Unperfect Marriage

Elisabet Erlias Purba
Chapter #171

#171. Dendam Brian

Brian mengerjapkan matanya dan menatap dirinya yang tergolek di atas ubin keramik sebuah ruangan kecil, kos- kos sederhana kalau tidak mau dibilang kos sumpek di pinggiran kota Jakarta- tempat dia berdiam setelah sukses kabur dari kantor polisi. Harga kos an itu hanya seratus ribu per-minggu. Dindingnya terbuat dari setengah papan dan bata kasar tanpa fasilitas apa pun di sini.

Brian memiliki uang untuk membayarnya dari merampok rumahnya sendiri, niatnya ingin mengambil lebih banyak, tapi polisi yang menahannya itu keburu muncul di depan rumahnya hingga membuatnya harus kabur dengan uang seadanya yang bisa dia ambil. Hal itu menjelaskan padanya kalau ternyata para polisi masih mengawasi dirinya, jelas berniat menangkapnya. Namun dia sedikit lega karena melihat Alfa nampak aman bersama Tom saat mobil Tom melintas melewatinya yang sedang bersembunyi di balik pohon Angsana yang di tanam di sepanjang jalan perumahan- sebelum kemudian mobil Tom hilang di pagar kedua- pengaman super ketat buat orang-orang yang membayar lebih. Hari itu dia berlari menjauh dari Jakarta hingga terdampar di sini.

Tubuhnya terasa lemah dan bau. Entah berapa lama dia jatuh tak sadarkan diri di sini. Tak ada seorang pun yang menyadari ketiada adaan dirinya. Setelah kelaparan dan kehausan tiga harian akhirnya dia jatuh sakit dan hanya bisa teronggok di tempat tidur- yang dia maksud tempat tidur adalah sebuah dipan bambu tua yang sudah bolong di sana sini dengan beralas tikar yang juga telah rapuh dan robek. Awalnya bahkan kulitnya gatal-gatal saat tidur di atas benda itu. Dia memperolehnya dari rumah sebelah yang baru saja ditinggalkan pengontraknya.

Dia ingat dia tertidur sangaf gelisah malam itu. Keringat di keningnya mengalir deras. Tangannya bergerak seakan hendak menahan seseorang yang berniat pergi. Dia bermimpi bertemu kembali dengan isterinya- Neli. Lalu mereka berbincang.

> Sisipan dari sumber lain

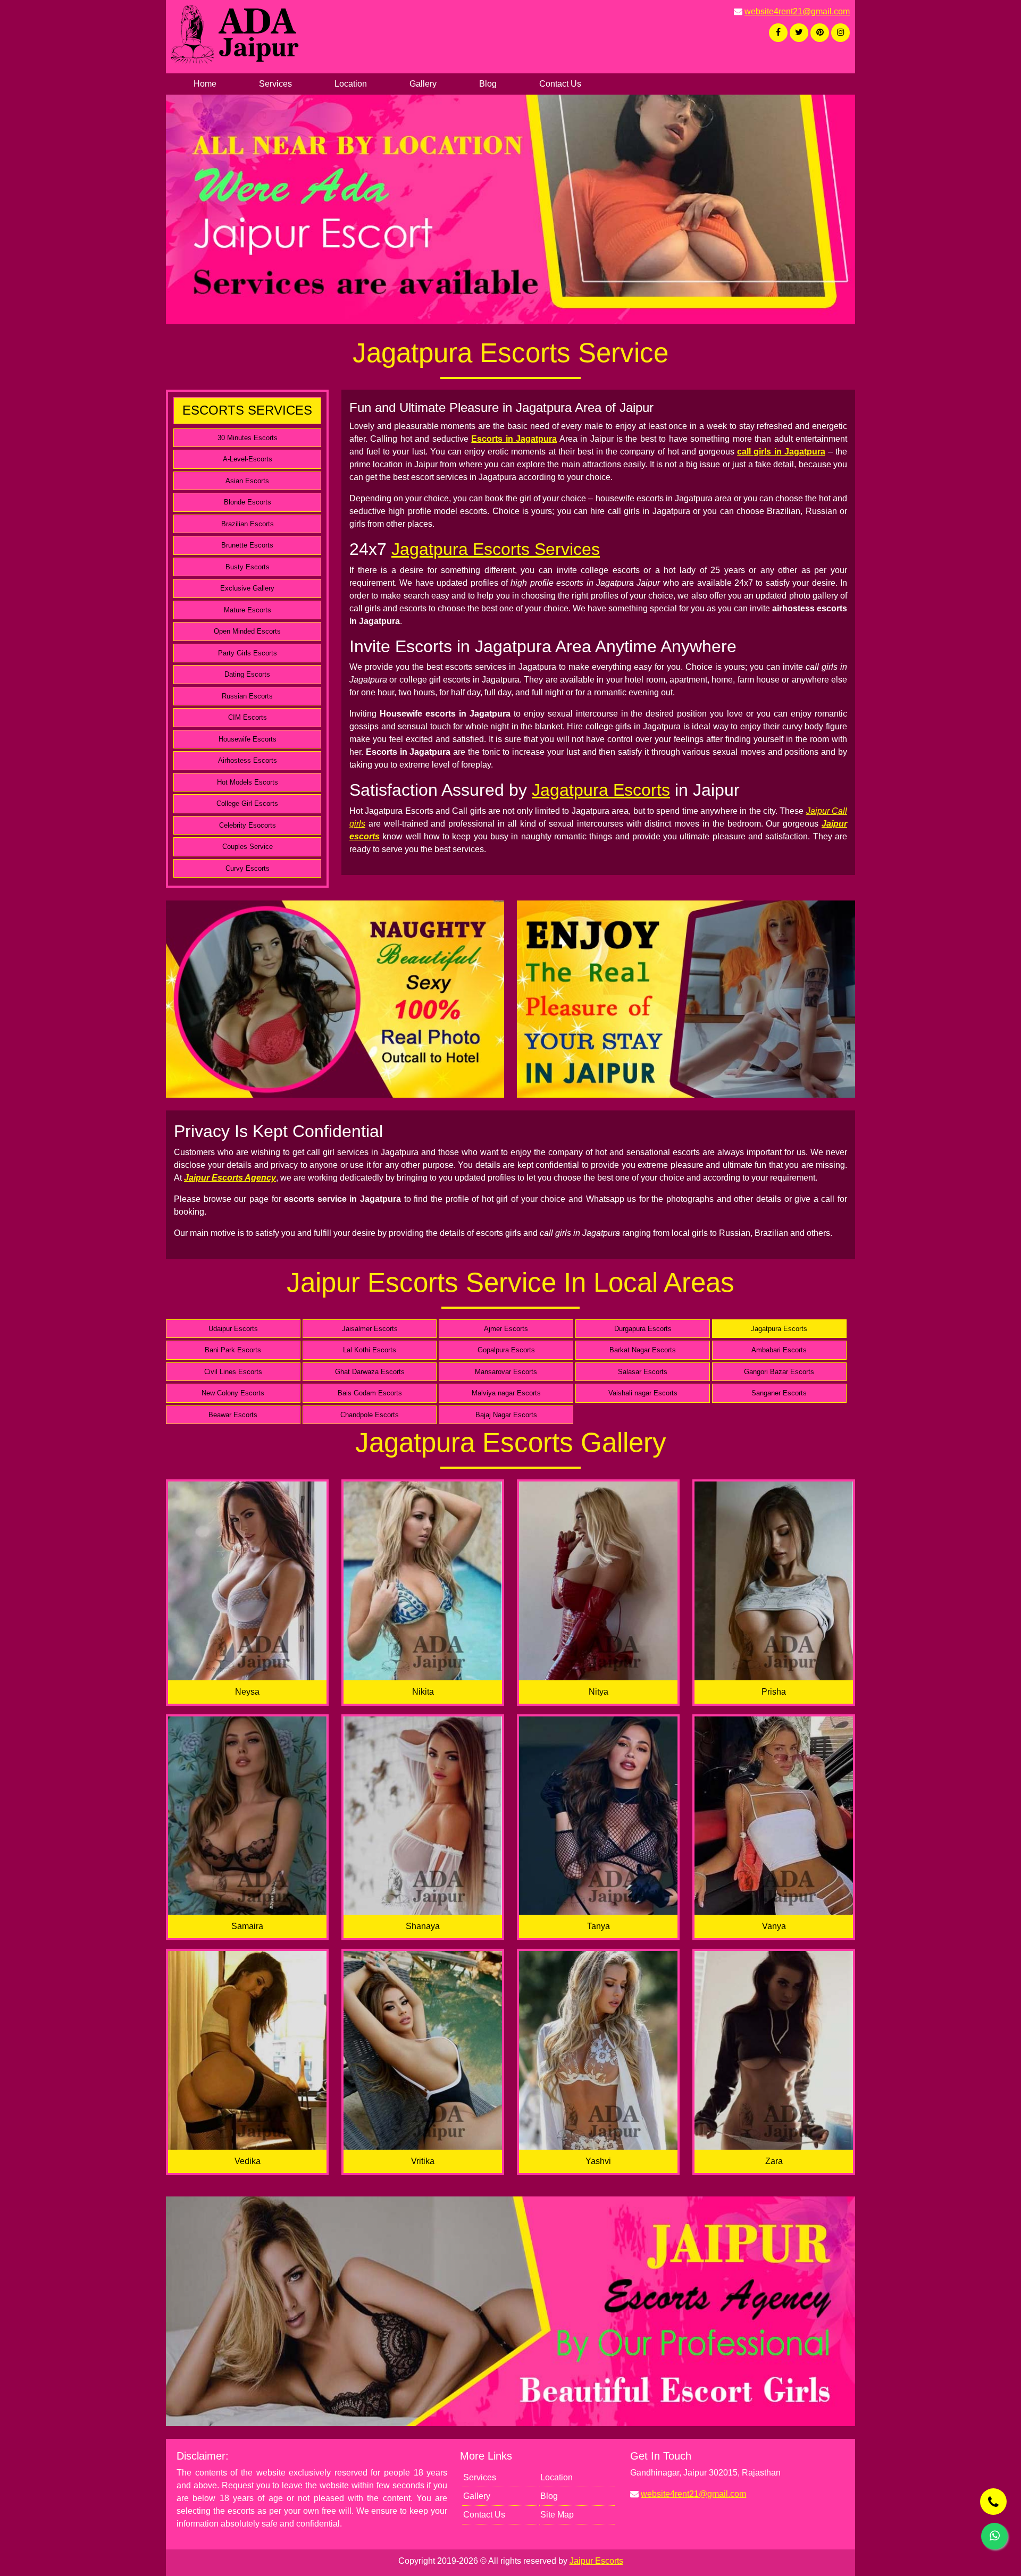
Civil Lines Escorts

"Kenapa kau tidak memberitahu aku kalau kau sedang mengandung anak kita?" Neli menatap wajah Brian lekat-lekat. Matanya nampak teduh dan sayu. Brian tidak pernah melihat wajah sesendu itu di wajah isterinya. Ada luka dan kesedihan yang disimpan wanita itu sendirian di hatinya. Bahkan dia tidak bisa menjadi penyembuh bagi luka itu.

"Aku ingin mengatakannya padamu hari itu sampai kemudian kau menyadarkanku bahwa kau tidak lagi mencintaiku, yang kau inginkan hanya Alfa bukan aku. Kau bilang kau akan menceraikanku dan jika kau mengetahui keberadaannya- kau akan merebutnya dariku kan?"

"Ngg...

"Kau tidak peduli betapa sakitnya hatiku saat itu. Aku pikir aku tidak akan bisa hidup tanpa kalian, hanya anak ini- alasanku hidup selanjutnya. Aku akan menyimpan dia untuk diriku." Neli melangkah. Tangan Brian segera menggapainya.

"Aku minta maaf. Aku tahu aku salah. Jangan pergi. Jangan tinggalkan aku sendiri," desisnya.

"Bukannya kamu lebih memilih dia? Berbahagialah bersamanya, aku tidak akan mengusik hidupmu lagi, Brian. Aku meninggalkan Alfa bersamamu dan membawa si kecil bersamaku. Aku adilkan?" Parau suara Neli terdengar. Jemarinya perlahan menurunkan pegangan tangan Brian dari pergelangan tangannya walau berat- isterinya itu masih menyunggingkan sebuah senyuman padanya. Senyuman manis yang merupakan milik Neli. Lalu entah darimana Widya muncul di sisi Neli dan keduanya melangkah pergi.

"Neli! Neli, jangan tinggalkan aku! Aku minta maaf! Kembali! Kembali! Aku bilang kembali!"